»»

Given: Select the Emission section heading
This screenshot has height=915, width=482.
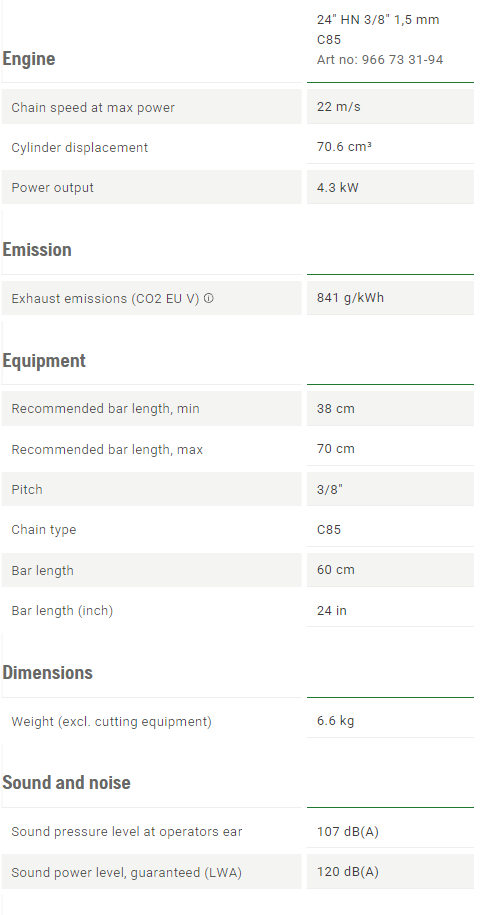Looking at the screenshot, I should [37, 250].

««
»»

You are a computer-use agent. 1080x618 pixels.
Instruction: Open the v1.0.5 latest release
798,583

««
»»

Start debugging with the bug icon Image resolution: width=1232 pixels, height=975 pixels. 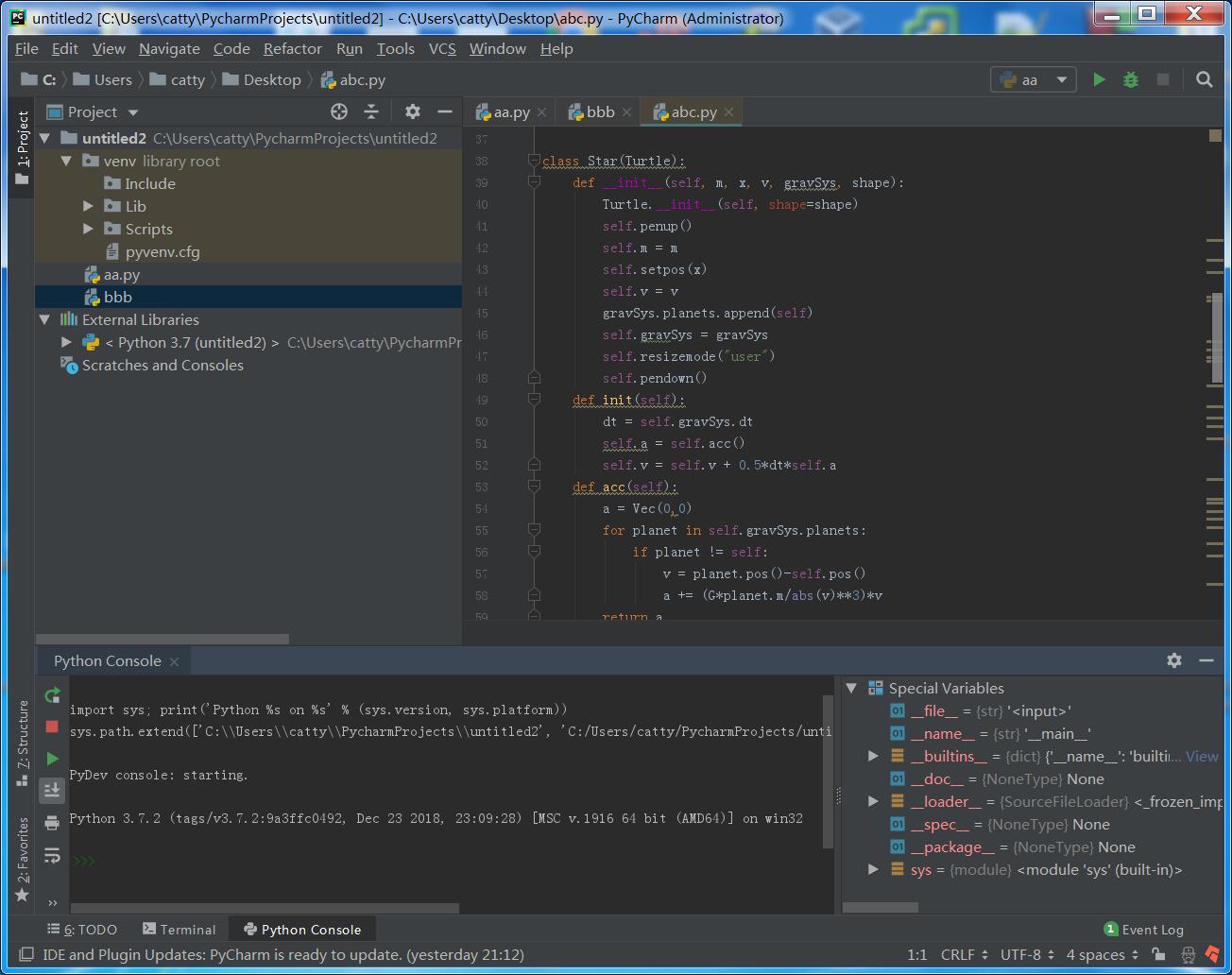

««

Aim: Reproduce word for word the lines from the one containing "Given: Select the Emission section heading" through the one containing "Looking at the", both included. Leave the pictures out of your copy.

Answer for the task:
Given: Select the Emission section heading
This screenshot has height=915, width=482.
Looking at the screenshot, I should [37, 250].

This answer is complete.